Amanda Baker is known as Baker because she is friends with three other girls at school named Amanda. Set in the seventies, this follows Baker in her quest to escape her hostile, disapproving father and the values of the adult world and find validation and meaning in the determinedly unimpressed atmosphere of her friendship group. Not that it becomes clear Baker is engaged on anything so romantic and coherent as a quest until it fails; the Mandies drift apart and change into everybody else. Baker tentatively begins a friendship with Julia, the secretly subversive games captain. Again, we only realise how much hope Baker invested in the connection when it falls apart. The book is about the search for option and the acceptance of their absence.
A lot of the point of this book is in its specific atmosphere. Levene emphasises the particularity of the material world of the seventies. It’s almost a sensuousness, this attention to the environmental details shaping our experience. In a kind of contrast to any sensuousness, Levene writes with a keen, often unkind eye. Like her previous book A Vision of Loveliness, Levene portrays a female world where observation is cold and unkindly exact, and unforgiving judgement pervades. It’s not an environment in which Baker’s romanticism can fully form itself, let alone triumph in any way.

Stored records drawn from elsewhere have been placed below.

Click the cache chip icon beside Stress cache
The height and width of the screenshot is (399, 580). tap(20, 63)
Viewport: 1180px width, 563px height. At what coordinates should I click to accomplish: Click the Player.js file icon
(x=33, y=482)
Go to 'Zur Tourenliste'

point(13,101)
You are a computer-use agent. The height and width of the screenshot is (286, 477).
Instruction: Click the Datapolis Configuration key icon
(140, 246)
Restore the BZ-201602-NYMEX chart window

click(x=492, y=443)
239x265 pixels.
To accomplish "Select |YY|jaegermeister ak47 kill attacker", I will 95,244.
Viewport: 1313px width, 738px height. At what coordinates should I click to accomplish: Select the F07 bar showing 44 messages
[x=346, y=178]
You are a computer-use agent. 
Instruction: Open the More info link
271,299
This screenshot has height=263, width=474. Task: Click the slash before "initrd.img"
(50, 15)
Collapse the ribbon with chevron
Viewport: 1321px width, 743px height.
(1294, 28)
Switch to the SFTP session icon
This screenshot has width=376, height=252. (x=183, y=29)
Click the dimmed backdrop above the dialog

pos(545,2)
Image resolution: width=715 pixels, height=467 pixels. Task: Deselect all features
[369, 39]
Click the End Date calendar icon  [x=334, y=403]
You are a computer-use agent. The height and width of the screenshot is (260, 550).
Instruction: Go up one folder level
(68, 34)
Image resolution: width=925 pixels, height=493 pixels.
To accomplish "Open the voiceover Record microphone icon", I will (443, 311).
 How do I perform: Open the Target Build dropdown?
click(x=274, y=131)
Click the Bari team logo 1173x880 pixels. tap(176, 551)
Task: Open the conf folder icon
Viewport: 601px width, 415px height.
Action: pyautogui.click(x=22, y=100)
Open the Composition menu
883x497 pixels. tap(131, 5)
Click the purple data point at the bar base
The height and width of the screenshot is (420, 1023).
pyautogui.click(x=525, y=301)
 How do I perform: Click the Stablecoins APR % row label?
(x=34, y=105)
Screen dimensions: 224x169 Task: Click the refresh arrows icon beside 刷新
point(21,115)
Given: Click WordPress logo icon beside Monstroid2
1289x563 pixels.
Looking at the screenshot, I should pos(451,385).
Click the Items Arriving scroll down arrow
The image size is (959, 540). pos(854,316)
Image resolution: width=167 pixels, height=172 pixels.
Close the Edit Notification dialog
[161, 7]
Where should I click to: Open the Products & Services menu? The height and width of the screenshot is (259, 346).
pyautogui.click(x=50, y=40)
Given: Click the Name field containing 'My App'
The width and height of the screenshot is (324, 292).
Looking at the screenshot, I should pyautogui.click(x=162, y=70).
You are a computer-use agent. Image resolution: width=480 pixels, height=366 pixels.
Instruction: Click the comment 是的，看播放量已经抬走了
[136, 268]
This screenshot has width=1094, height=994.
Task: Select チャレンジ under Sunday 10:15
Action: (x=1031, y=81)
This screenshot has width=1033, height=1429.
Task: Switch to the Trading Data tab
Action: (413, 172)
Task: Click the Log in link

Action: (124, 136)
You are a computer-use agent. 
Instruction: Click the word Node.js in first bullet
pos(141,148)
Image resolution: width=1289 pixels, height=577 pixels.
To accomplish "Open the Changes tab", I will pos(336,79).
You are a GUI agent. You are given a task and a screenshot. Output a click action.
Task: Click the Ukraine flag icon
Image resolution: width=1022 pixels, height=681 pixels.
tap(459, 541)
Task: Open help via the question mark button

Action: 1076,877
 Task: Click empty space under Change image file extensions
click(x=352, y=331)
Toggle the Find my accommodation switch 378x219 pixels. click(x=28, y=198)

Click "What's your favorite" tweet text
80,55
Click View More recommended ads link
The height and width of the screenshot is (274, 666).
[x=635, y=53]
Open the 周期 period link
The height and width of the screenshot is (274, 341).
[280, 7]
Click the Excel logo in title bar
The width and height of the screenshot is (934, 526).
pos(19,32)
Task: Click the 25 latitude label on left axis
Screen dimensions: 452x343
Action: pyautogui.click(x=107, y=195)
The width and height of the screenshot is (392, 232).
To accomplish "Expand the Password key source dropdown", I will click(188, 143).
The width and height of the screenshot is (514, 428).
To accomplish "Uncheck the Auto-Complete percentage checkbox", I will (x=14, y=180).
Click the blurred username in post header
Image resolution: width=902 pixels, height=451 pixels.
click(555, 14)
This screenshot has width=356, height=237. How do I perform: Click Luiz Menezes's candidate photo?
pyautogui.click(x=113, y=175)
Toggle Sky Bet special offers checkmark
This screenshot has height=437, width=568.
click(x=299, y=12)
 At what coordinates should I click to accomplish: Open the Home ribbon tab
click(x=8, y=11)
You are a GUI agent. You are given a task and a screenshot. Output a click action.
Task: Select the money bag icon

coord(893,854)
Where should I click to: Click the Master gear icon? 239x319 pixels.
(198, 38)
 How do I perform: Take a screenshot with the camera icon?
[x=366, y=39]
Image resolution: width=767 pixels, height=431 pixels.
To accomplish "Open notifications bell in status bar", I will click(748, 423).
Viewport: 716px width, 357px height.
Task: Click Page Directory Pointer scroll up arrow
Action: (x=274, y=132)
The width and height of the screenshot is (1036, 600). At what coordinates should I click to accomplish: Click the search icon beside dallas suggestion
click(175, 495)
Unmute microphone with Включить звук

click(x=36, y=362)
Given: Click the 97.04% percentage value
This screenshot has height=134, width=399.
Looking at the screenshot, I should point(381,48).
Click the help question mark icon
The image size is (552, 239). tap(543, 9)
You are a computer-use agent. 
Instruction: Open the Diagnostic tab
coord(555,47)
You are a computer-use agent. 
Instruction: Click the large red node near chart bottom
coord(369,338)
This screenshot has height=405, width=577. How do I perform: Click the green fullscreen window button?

I think the Mandies could have been characterised a little more distinctly. Otherwise my biggest quibble is the anorexia which it becomes more and more clear Baker is suffering from, though it’s never directly addressed. Sure, she’s unhappy, but we’re never shown how that specifically maps onto the refusal to eat. It seems too much like a haphazard cherry on top. I felt the novel’s biggest strength was its bitterness of tone.